-- GIVEN TASK --
Repeat each of the entries below word for word, omitting the pictures from your answer.

Interface element entries
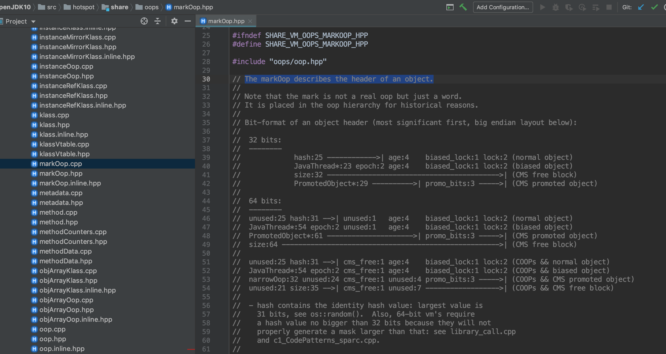Image resolution: width=666 pixels, height=354 pixels.
Task: Click the Profile run icon
Action: point(582,7)
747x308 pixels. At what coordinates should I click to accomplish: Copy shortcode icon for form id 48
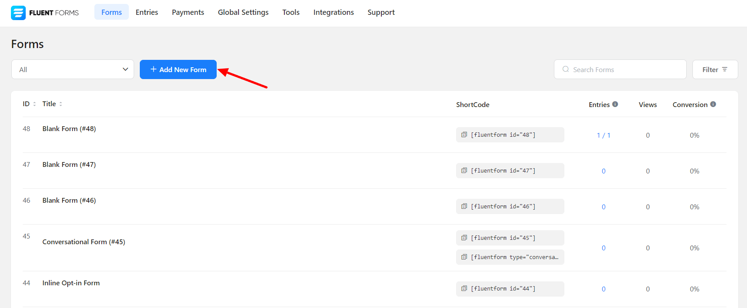464,135
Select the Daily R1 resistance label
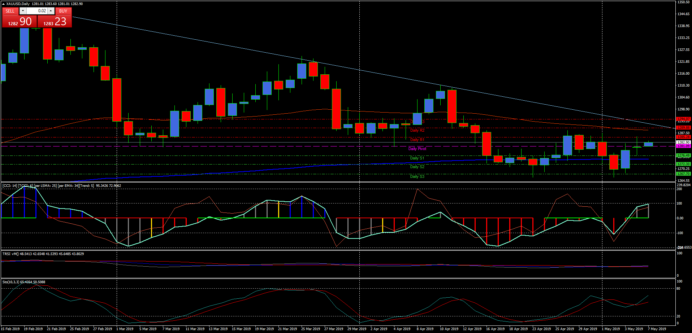 click(417, 140)
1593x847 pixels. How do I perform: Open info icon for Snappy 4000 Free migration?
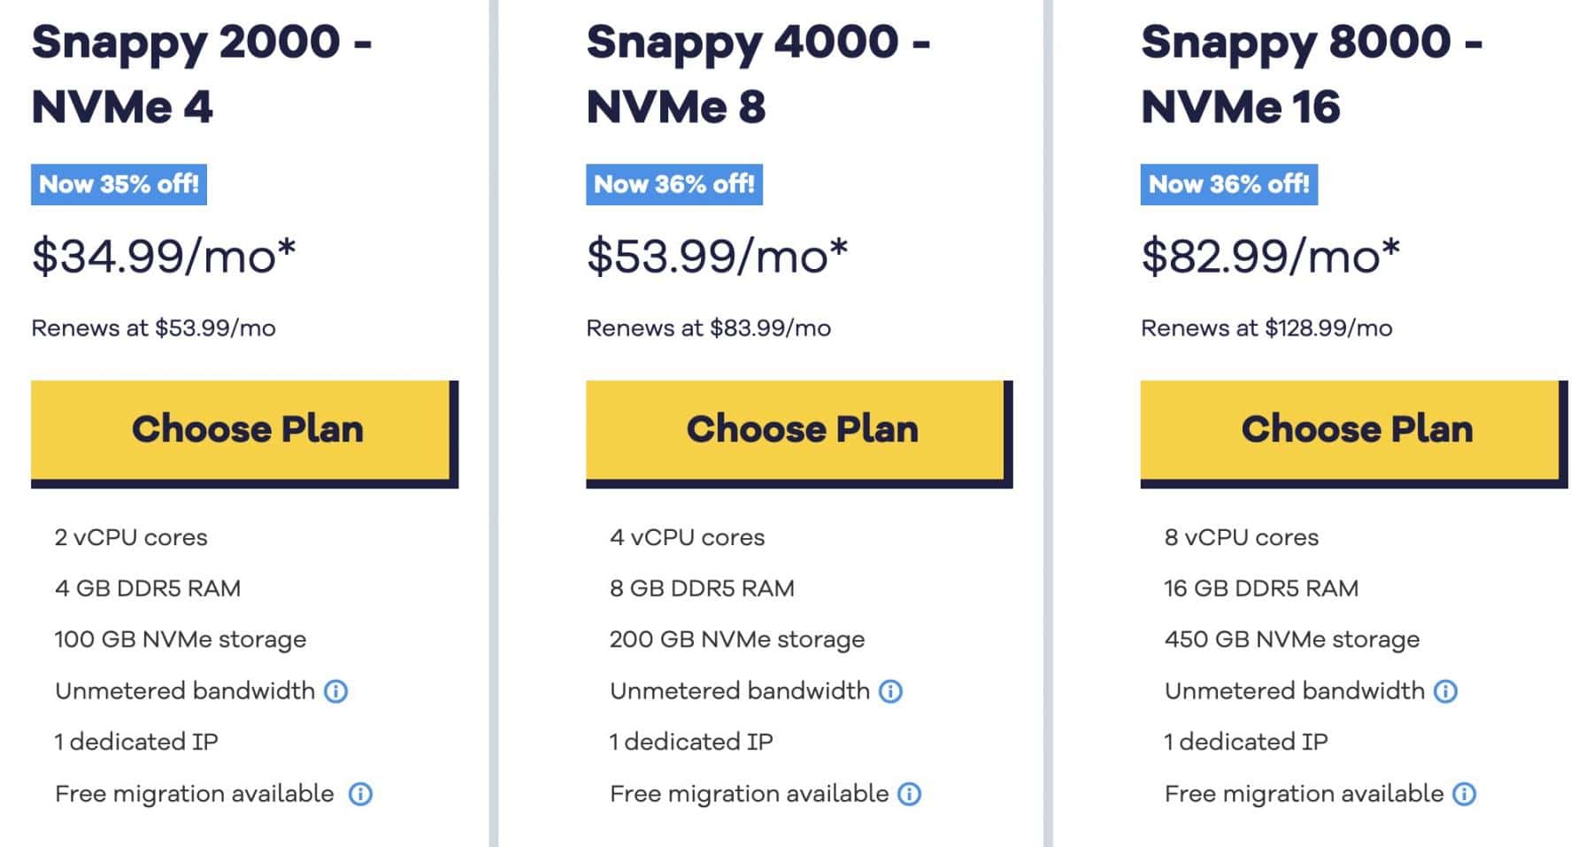click(x=909, y=794)
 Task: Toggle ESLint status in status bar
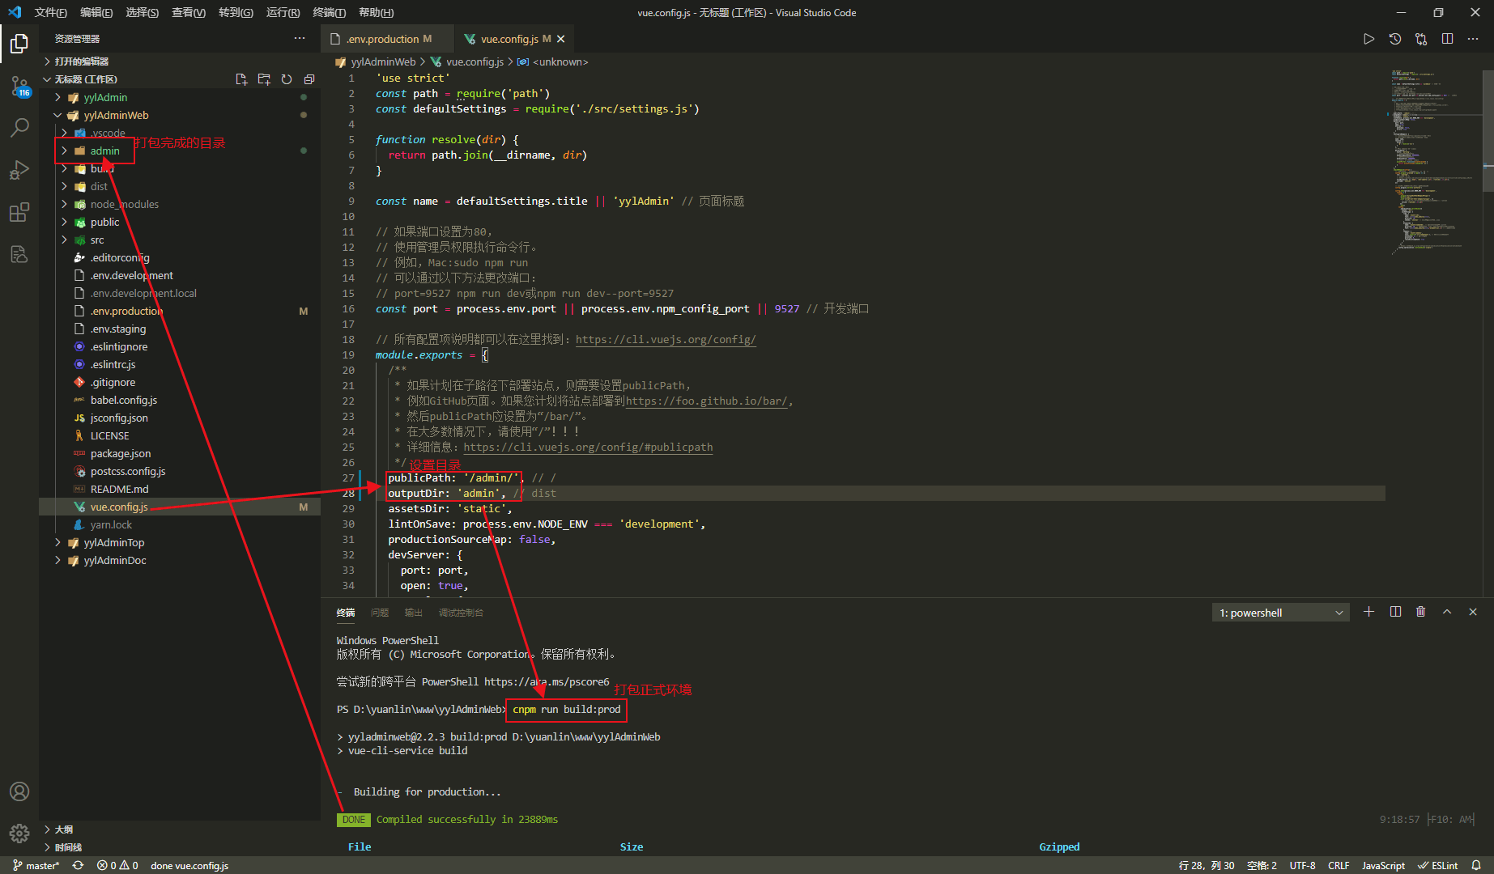click(1438, 865)
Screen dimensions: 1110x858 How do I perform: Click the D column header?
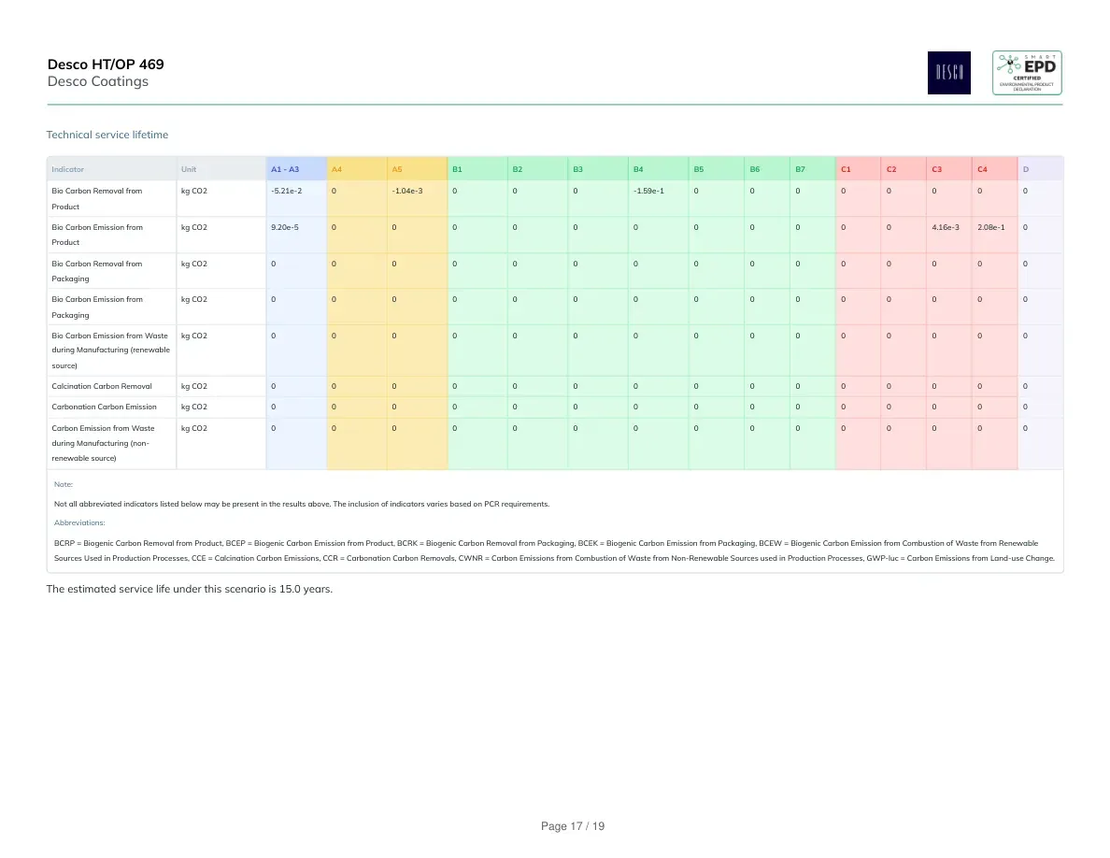[1025, 169]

-- ANSWER FOR THIS EXERCISE --
Image resolution: width=666 pixels, height=354 pixels.
Task: Click the Profile run icon
Action: point(582,7)
747x308 pixels. At what coordinates should I click to accomplish: Copy shortcode icon for form id 48
464,135
Select the Daily R1 resistance label
 click(417, 140)
1593x847 pixels. How do I perform: Open info icon for Snappy 4000 Free migration?
click(x=909, y=794)
 Task: Toggle ESLint status in status bar
click(1438, 865)
Screen dimensions: 1110x858 How do I perform: Click the D column header?
[1025, 169]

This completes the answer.